*TASKS*
1. In the passage on the Holyfield–Bowe fights, swap "superb stuff" for "excellent action" and give everything from "Remember, then, what" down to "on the line.".
2. Answer these questions using the passage on the Holyfield–Bowe fights.
(a) Which magazine named the first Bowe–Holyfield bout its Fight of the Year?
(b) What was the name of the paraglider who appeared during the second fight?
(c) Which referee stopped the third fight?

*DOCUMENT SECTION*
——————————

Remember, then, what was and hope that the heavyweight division someday soon can offer up more of the same superb stuff involving big men possessed of the same level of talent, heart and willingness to lay it all on the line.
*November 13, 1992, the Thomas & Mack Center, Las Vegas: In a spirited scrap that earned Fight of the Year recognition from The Ring magazine, despite the relatively wide scores (117-110 twice, 115-112 for the winner), Bowe came away with the unanimous decision and Holyfield’s lineal, WBA, WBC and IBF titles.
*November 6, 1993, Caesars Palace, Las Vegas: Whether the unexpected, out-of-the-sky appearance of paraglider James Miller, who came to be known as “Fan Man,” affected the outcome – there was a 20-minute delay in the seventh round to extract and remove Miller, who became ensnarled in the ring ropes – will forever be a matter of conjecture. When the bout resumed, Holyfield took charge down the stretch to eke out a 12-round majority decisions (115-113, 115-114, 114-114) and reclaim the WBA and IBF belts.
*November 4, 1995, Caesars Palace, Las Vegas: No widely recognized world title was on the line, and there was creeping suspicion that neither the 33-year-old Holyfield nor the 29-year-old Bowe was at their peak, but remember, the same was said of Ali and Frazier prior to the third act of their ongoing passion play, the “Thrilla in Manila.” Squaring off for pride and the so-called “People’s Championship” in their rubber match, Bowe – who went into the eighth round trailing, 66-65, on all three official cards – promptly floored Holyfield twice, prompting referee Joe Cortez to step in and award him the technical knockout victory.
It can be argued that Holyfield and Bowe weren’t the two finest heavyweights of the division’s most recent “golden era,” sharing as they did top billing with Lennox Lewis and Mike Tyson, but it is beyond dispute that, together, they made magic on three occasions. And maybe that is enough to gain additional consideration when it is time to put together any kind of best-of-the-best pecking order.
“Bowe brings out the best in me, and I think I bring out the best in him,” Holyfield said before their third fight. “We bring out the best in each other.”

——————————

*MATERIAL PROVIDED*

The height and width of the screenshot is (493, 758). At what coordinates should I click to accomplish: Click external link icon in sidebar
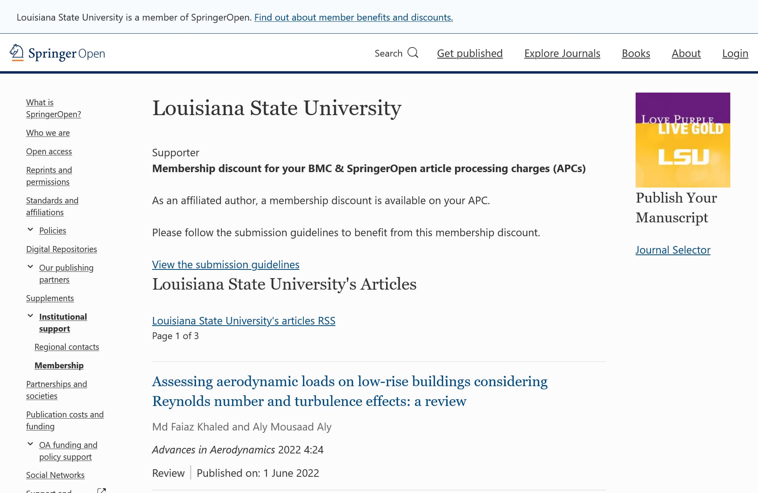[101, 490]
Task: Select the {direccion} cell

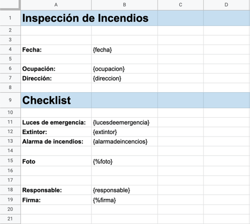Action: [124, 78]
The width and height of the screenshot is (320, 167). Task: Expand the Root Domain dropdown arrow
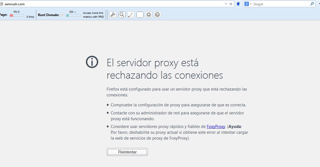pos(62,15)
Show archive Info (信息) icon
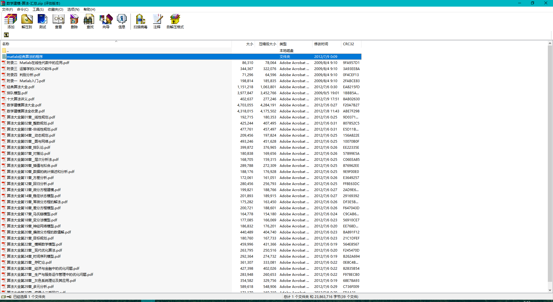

——————————

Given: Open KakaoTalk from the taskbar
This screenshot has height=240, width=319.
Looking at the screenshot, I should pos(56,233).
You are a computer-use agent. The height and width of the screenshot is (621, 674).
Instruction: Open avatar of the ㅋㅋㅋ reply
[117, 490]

——————————

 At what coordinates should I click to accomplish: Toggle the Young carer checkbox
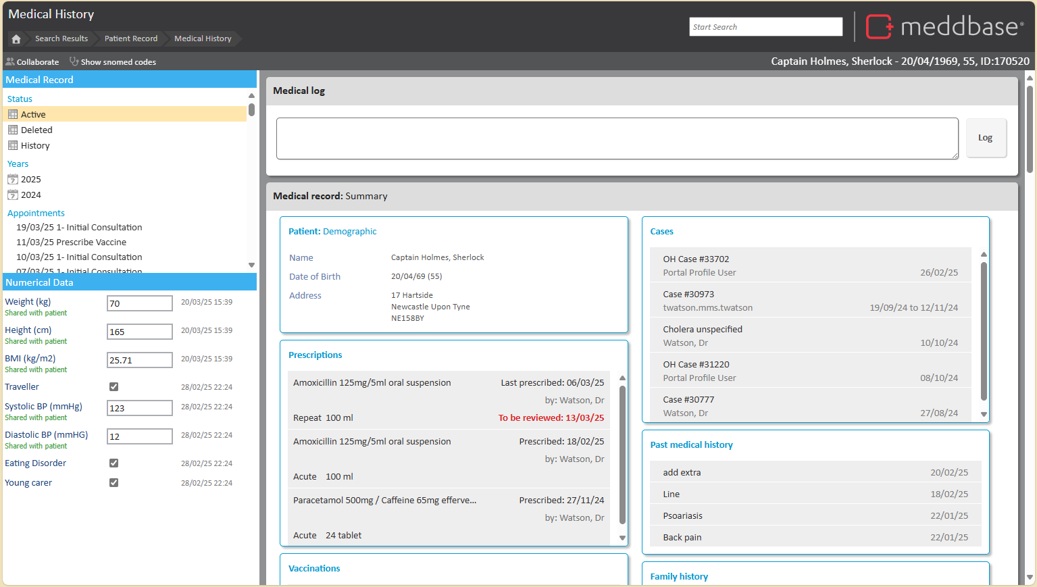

——————————

*RESPONSES TO THE EXERCISE*
1.
Remember, then, what was and hope that the heavyweight division someday soon can offer up more of the same excellent action involving big men possessed of the same level of talent, heart and willingness to lay it all on the line.

2.
(a) The Ring
(b) James Miller
(c) Joe Cortez